Digital video myths debunked
The digital video industry has a lot going for it: online video viewership is rising, advertising budgets are growing to match and big media players are acquiring digital content networks like Fullscreen and Maker Studios for hundreds of millions of dollars.
And yet, there are reasons to temper optimism, especially when it comes to digital video matching the enduring power of television, both with consumers and with big brands. We spoke to experts and crunched the numbers to debunk popularly held digital video myths.
Myth 1: Online video ads challenge the scale of TV advertising.
Digital evangelists have forecasted the impending “death of television” for years, pointing to young people who’ve cut out cable in favor of online video sources.
But in 2014, television remains a dominant force in the advertising landscape, with a scope and scale unrivaled by popular Web video portals like YouTube. In a June 2014 report, RBC Capital Markets analyst David Bank stated “the online video market poses little threat to the traditional network TV ecosystem.” To highlight the drastic contrast between the two markets, Banks asserted the advertising value of an entire week of YouTube viewership is equivalent to that of a single, first-run episode of CBS sitcom “The Big Bang Theory.”

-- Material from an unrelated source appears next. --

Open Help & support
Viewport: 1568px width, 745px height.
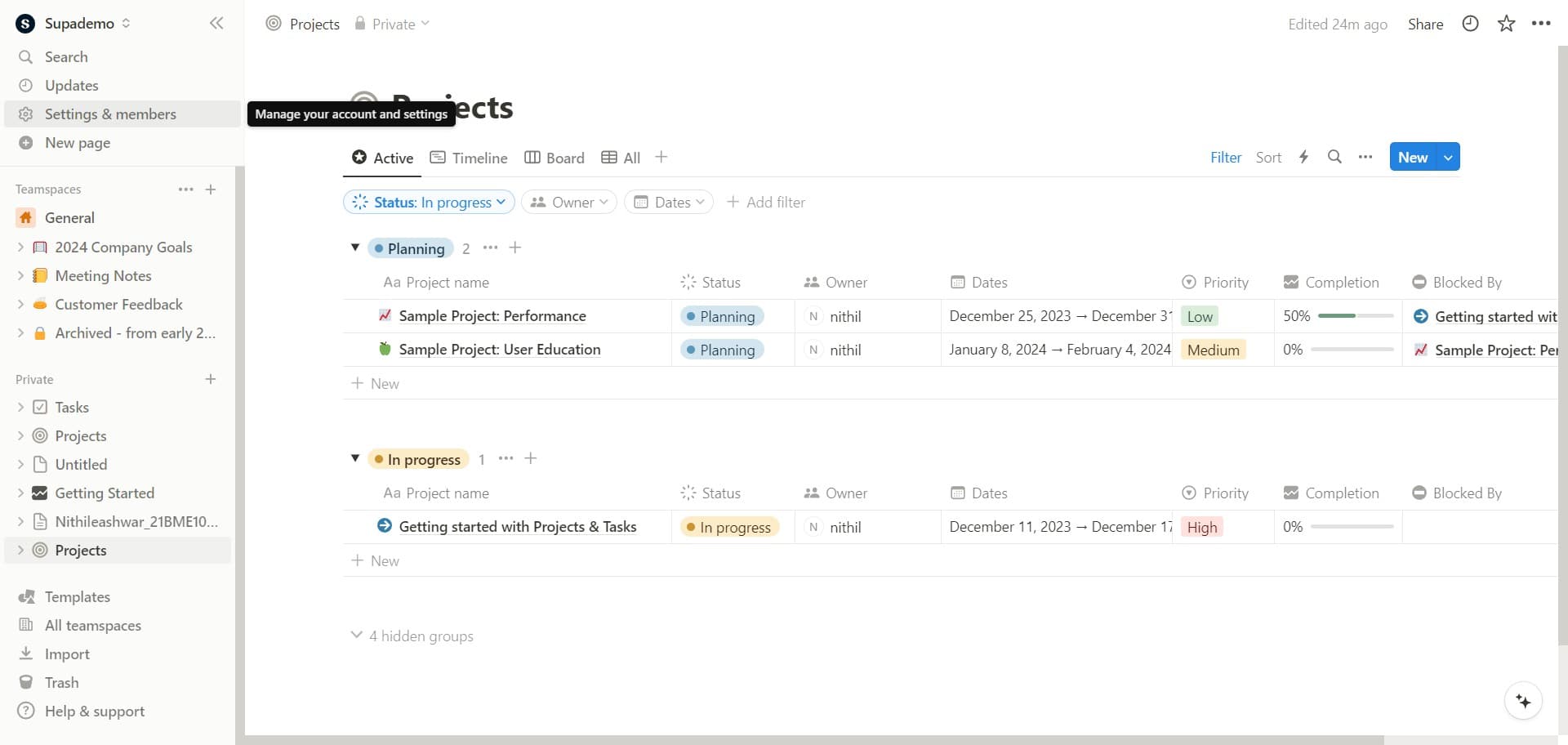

“Is ‘The Big Bang Theory’ a big show? Yes,” said Bank. “Does its scale threaten the fabric of the rest of the TV advertising ecosystem? We do not think so.”
A “Big Bang” viewer sits through around eight minutes of advertising, while a YouTube viewer is exposed to far shorter, less frequent pre-roll ads, some of which can be skipped. Moreover, Bank noted, only around 16 percent of ad minutes in online video run against premium content, and roughly half of that inventory is available on properties owned by major media companies like CBS or ABC. Not accounting for those players, total advertising minutes for premium Web video inventory is less than 1 percent of cable networks’ inventory.

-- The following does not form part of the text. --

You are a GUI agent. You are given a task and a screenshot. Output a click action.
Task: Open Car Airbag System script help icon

“If Winston Churchill had been a media planner, he would have said that television is the worst form of advertising except for all others that have been tried,” Pivotal Research analyst Brian Weiser told Digiday.
Myth 2: Digital marketing budgets are decimating the traditional media spend.
Some marketers shift resources from channels like television or print to increase their digital video ad budgets, as a recent study from AOL Platform’s Adap.tv shows. But another pair of reports suggests that digital spending isn’t cannibalizing traditional media spending by an increasing margin each year, as is widely believed.
The 2014 SoDA report from the Society of Digital Agencies, which surveyed digital marketers at brands, agencies and production studios, found a smaller group of client-side respondents are siphoning funds from traditional to digital budgets this year than in 2013. In the 2013 survey, 39 percent of client-side respondents said they were growing their digital marketing budgets by piping money from their traditional media budget, while only 25 percent of client-side respondents this year indicated they were piping resources from traditional to digital.
Duke University’s semi-annual CMO survey, meanwhile, shows CMOs predicting continued growth in digital and slight declines in tradition ad spending — but the trend for the past three years contradicts the notion that digital budgets across the board are swelling exponentially.
Myth 3: Web video inventory is nearly limitless.
Contrary to popular belief, the Internet does not offer unlimited video advertising opportunities. That was news to political strategists across the U.S. who sought to buy ad space on YouTube or other Web video platforms for the upcoming election, only to find out that the inventory they wanted was already booked.
On YouTube, “reserve buys” — pre-roll ads that can’t be skipped — are finite. Three weeks away from election day, YouTube’s reserve-buy inventory in battleground states like Alaska, Maine, Montana and New Hampshire is nearly gone, according to The New York Times. It’s a similar story at video hubs like Yahoo, Hulu and top news sites.
“Many political strategists don’t think of the Internet as something that can sell out,” Rob Saliterman, YouTube’s elections team chief, told the Times. “But in these smaller states, just as there’s a finite amount of TV inventory, there’s a finite amount of YouTube inventory.”
Myth 4: Online video accounts for nearly 10 percent of total video consumption.
Data from measurement firm comScore states that roughly 9 percent of total video consumption happens online. That’s a far cry from Nielsen’s estimate, which is closer to 3 percent. Pivotal Research believes Nielsen’s total is much more precise.
There are a number of differences that could account for the stark contrast, like devices measured, but the largest one is likely methodology. The Nielsen data is passively collected, while comScore’s is actively solicited from survey respondents.
“When forced to choose between two sets of researchers and methodologies,” Weiser wrote in a March 2014 research note, “we would want to put more trust in a body that has experienced decades of collaboration with stakeholders, not to mention decades of institutionalized experience in research methodologies relating to seemingly mundane spheres as how to recruit a panel or how to ensure that biases are not built into a sample. … The trends implied by comScore always seemed unlikely to us.”